───── Text passage
I have pretty well got this licked but the property I am using for a backup copy end time is out by a varying amount. Usually only a minute or two compared to the GUI but I want to make sure that I am using an accurate property. If it is just that it is not capturing some clean up time then I am not worried but I don't want to get down the track somewhere and find it is out by a mile. Obviously the correct property would be best if anyone knows which one it is. I am using Get-VBRBackup and $_.findlastintimestorage().actualenddate. I have looked at about a dozen or so forum posts suggesting varying cmdlets but have had no luck with any of them. I am using PS 5.1.14409.1018 on 2012R2 with VBR Build 11.0.0.837 P20210525.
Can you tell me please which data in the UI you are trying to correlate the value of ActualEndTime property with? Is it the value you see in Date column when expanding Properties of a Backup and looking at Files window with a list of storages?
Hi Oleg,
I am using the start and finish times from the Action pane after selecting the backup copy job in 'Jobs', 'Backup Copy' then the copy job. This is without selecting the individual backup job in the lower left below the summary data. If I do the break up of each individual backup job copy still shows the last completed as out by a couple of minutes.
──────────
───── Data extracts
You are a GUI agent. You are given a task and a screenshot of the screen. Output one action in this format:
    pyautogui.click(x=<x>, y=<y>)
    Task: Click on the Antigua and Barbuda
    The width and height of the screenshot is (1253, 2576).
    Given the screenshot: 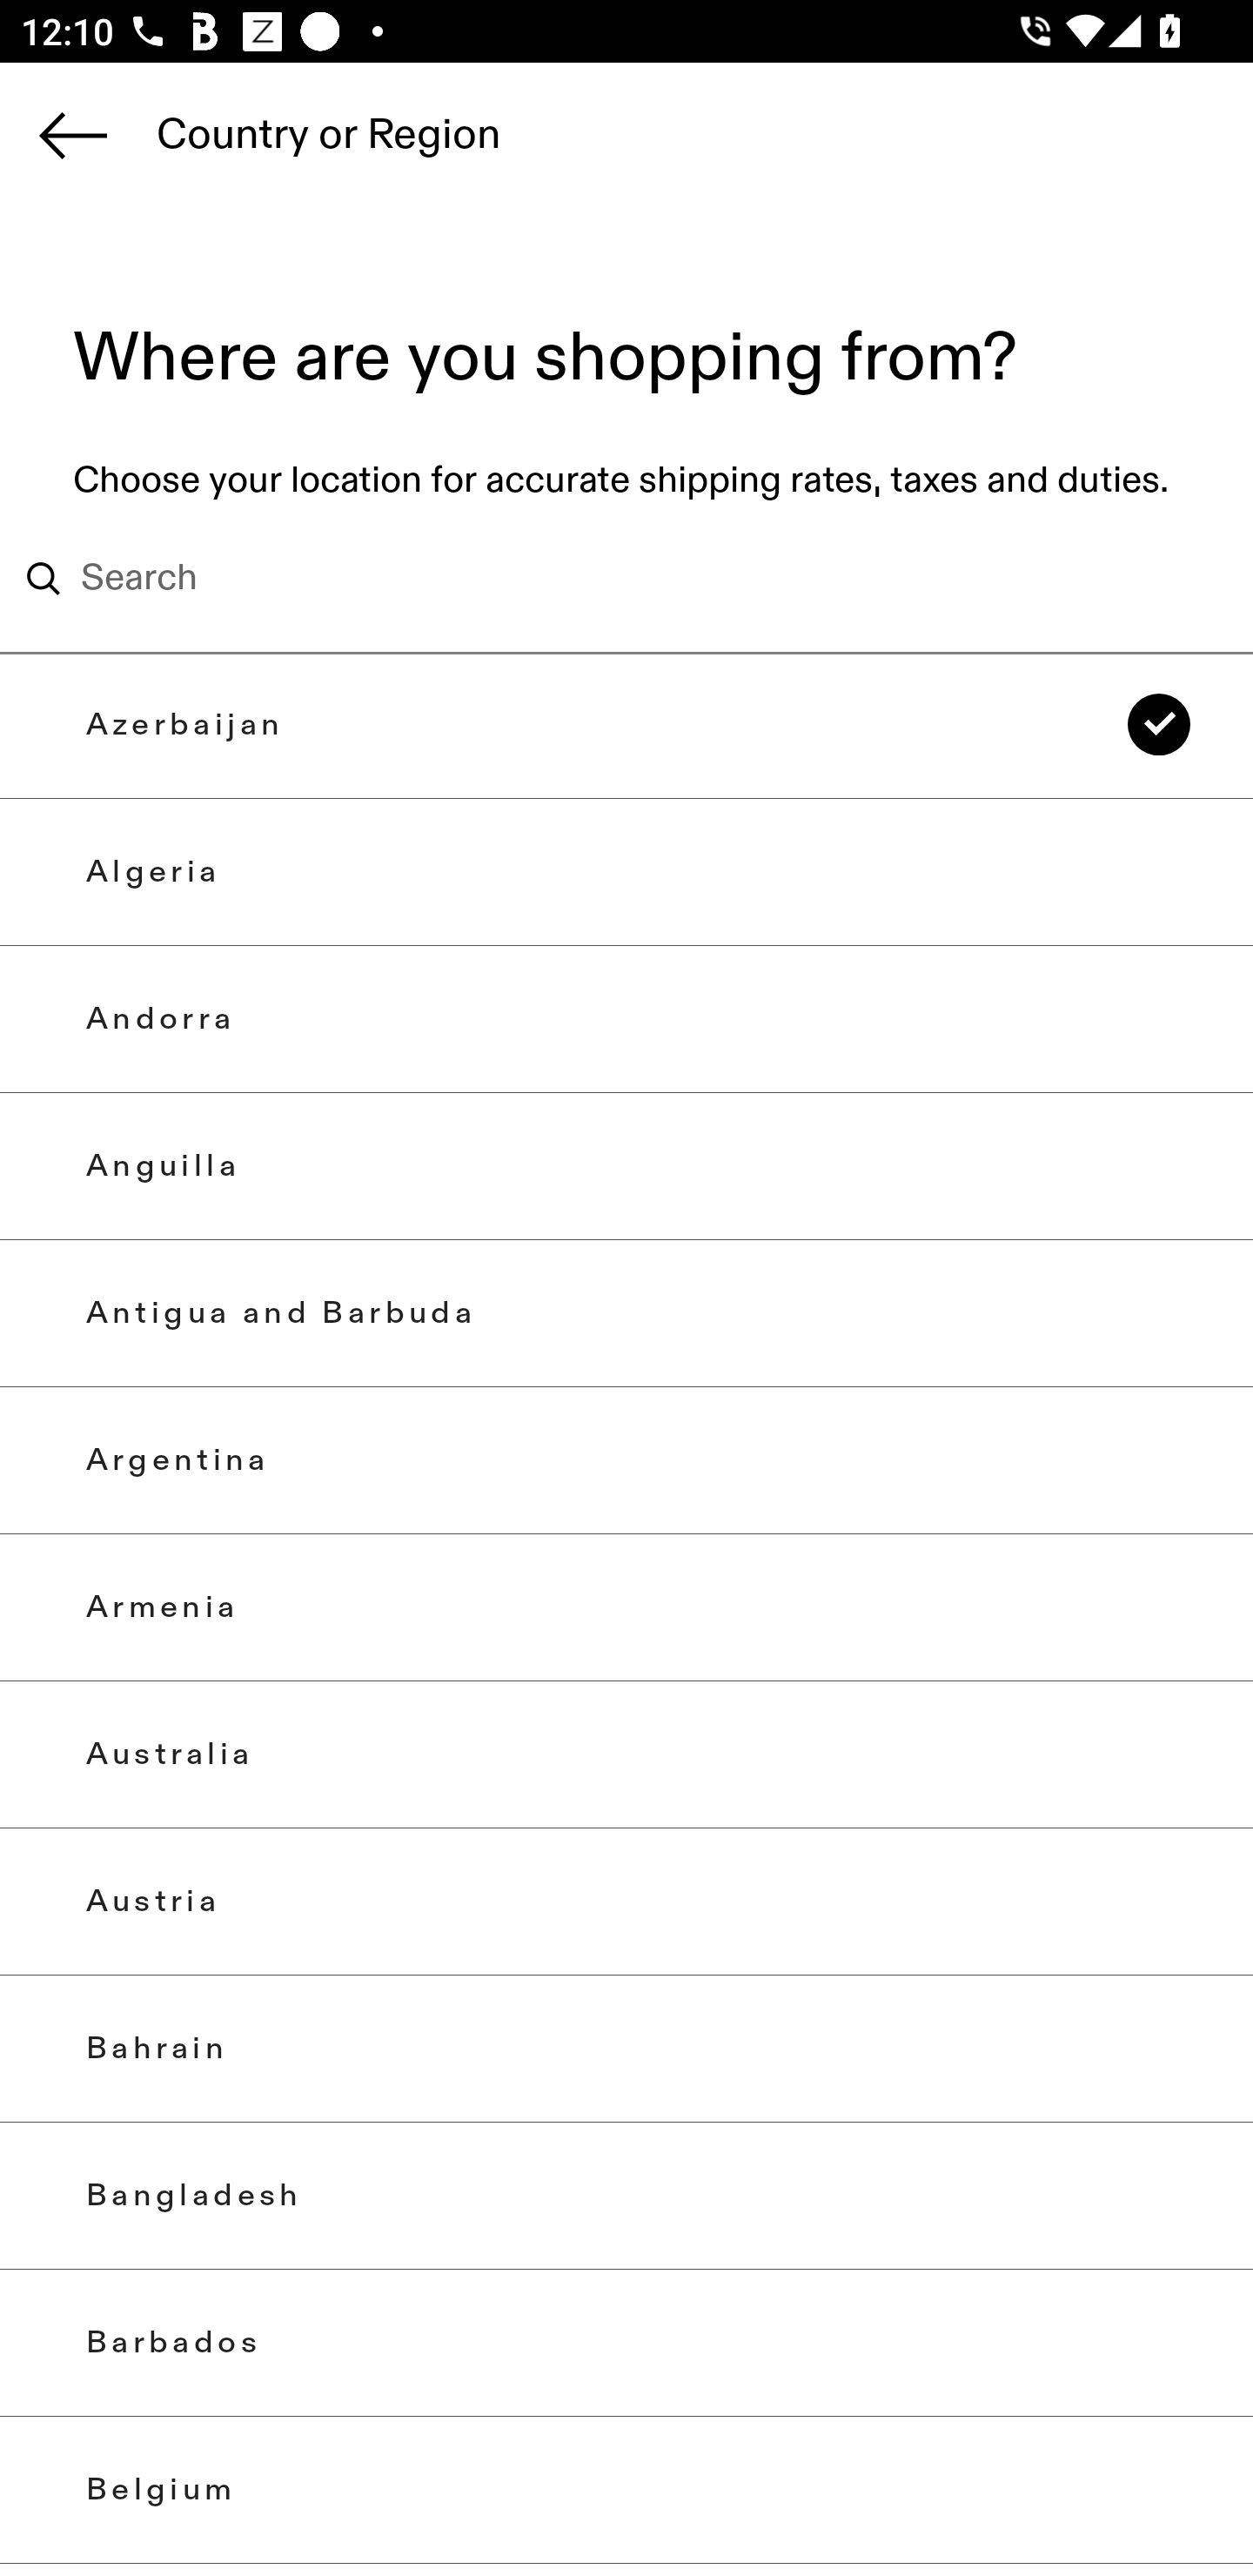 What is the action you would take?
    pyautogui.click(x=626, y=1312)
    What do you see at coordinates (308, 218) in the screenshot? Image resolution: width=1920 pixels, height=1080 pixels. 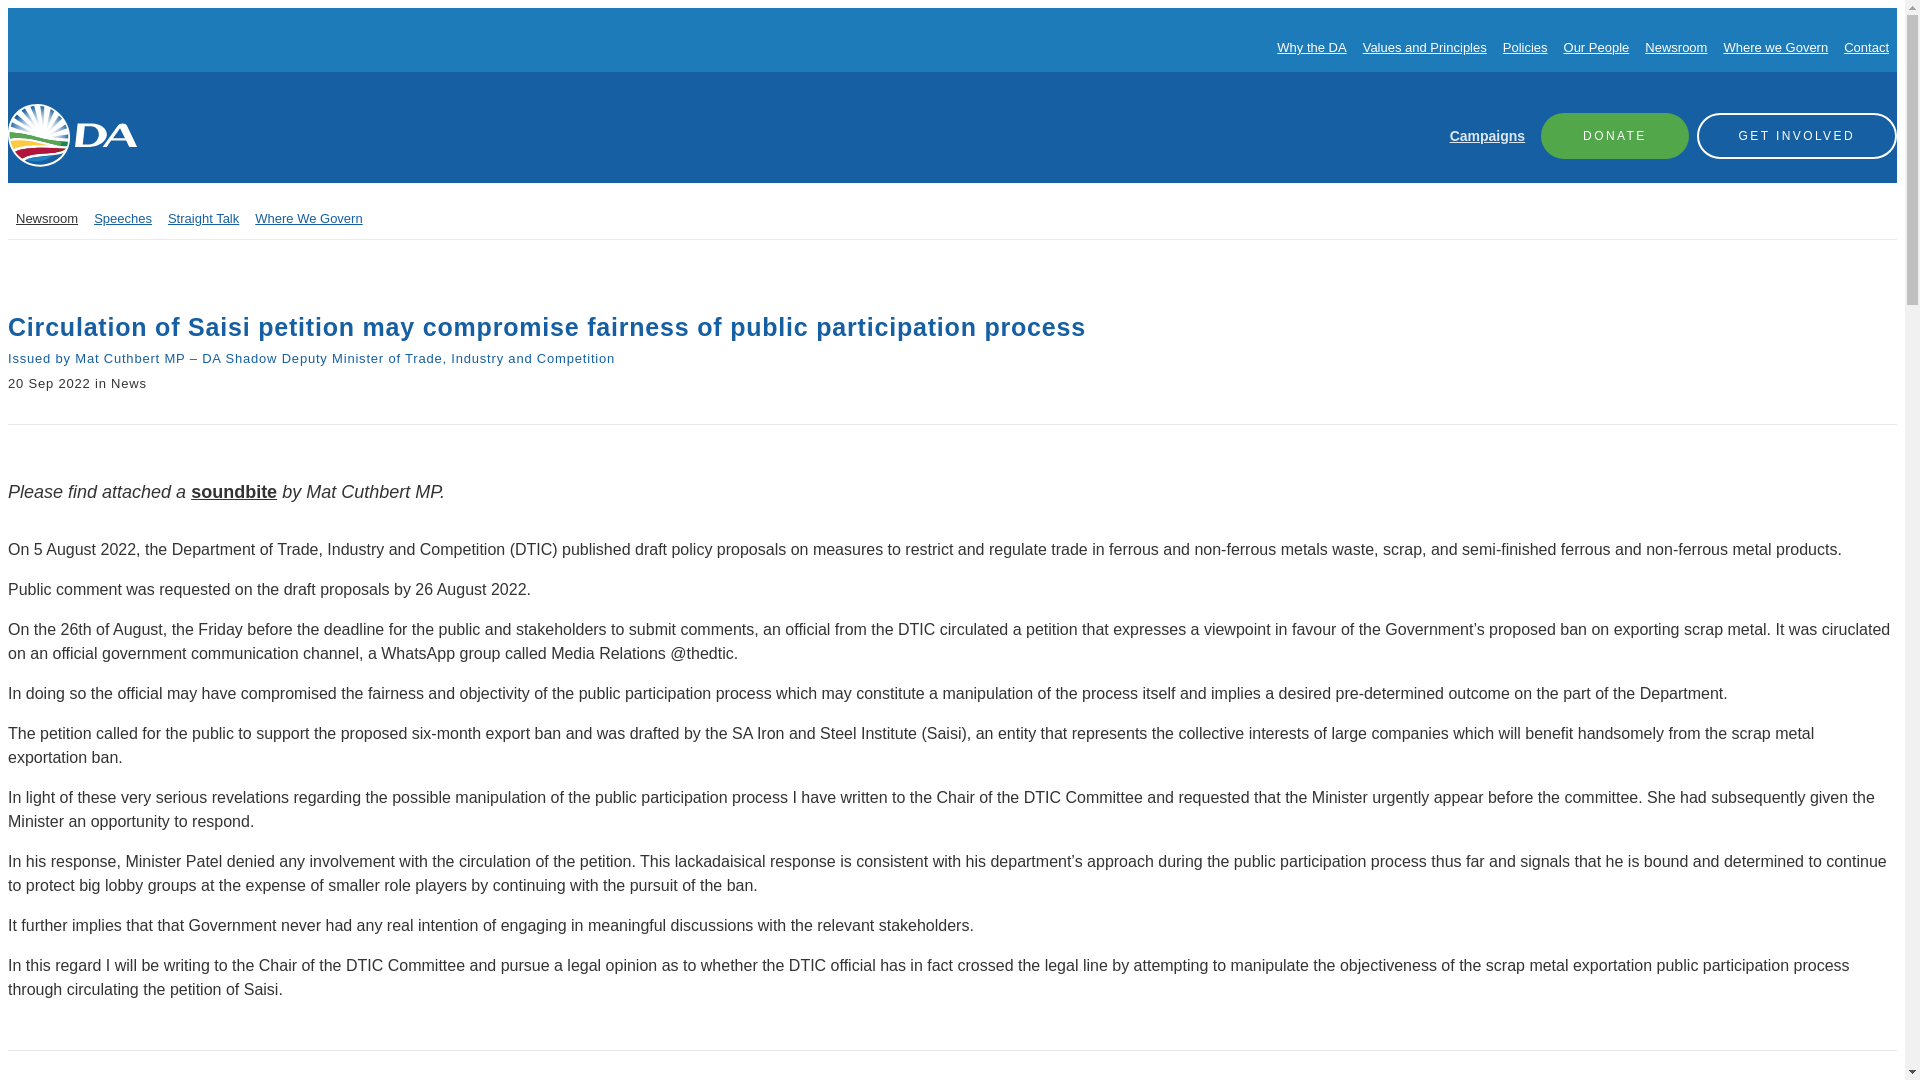 I see `Where We Govern` at bounding box center [308, 218].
──────────
## Exercises
1. Answer these questions from the forum thread about backup copy end times:
(a) Which PowerShell version and Windows Server release is the poster using?
(b) Which column does the reply ask about when it describes the Files window?
(c) Where does the poster read the start and finish times in the GUI?
2. Put this sentence from the forum thread about backup copy end times into Spanish: "Obviously the correct property would be best if anyone knows which one it is."
3. Carry on the forum thread about backup copy end times from the point where it stops.
You won't need the entries for any of this.

## Results of the exercise
1.
(a) PS 5.1.14409.1018 on 2012R2.
(b) The Date column.
(c) From the Action pane, after selecting the backup copy job in 'Jobs', 'Backup Copy', then the copy job.

2. Obviamente, lo mejor sería la propiedad correcta, si alguien sabe cuál es.

3.
I am not 100% on the terminology, so I don't know if this is what you mean but if I open the copy job in a new window from 'Jobs', 'Backup Copy' and double click on the copy job from the top right pane it shows the same values as the first way I mentioned.
I duly reviewed your script, checked our .NET classes implementation and, to be honest, still can't figure out what ActualEndTime property in CStorage class stands for. My guess is that's the time when a storage is locked out from further modifications. But this value is nowhere near what you are after, I believe. Now, from what you are describing, you are actually looking for last session's start and end times. It is quite simple to get these for a common job, but for a backup copy job in immediate mode it might get a bit tricky since you need to obtain job workers first:
Thanks Oleg, your $worker[0] property triggered me to realise I was thinking in terms of the copy job instead of each copy job session. For copy jobs where there was only one backup job it worked fine but if there were multiple sources I was not enumerating all of the backup jobs that were copied. Now I have all of the finish times perfectly accurate. Plus using VBR-Job for both makes it faster.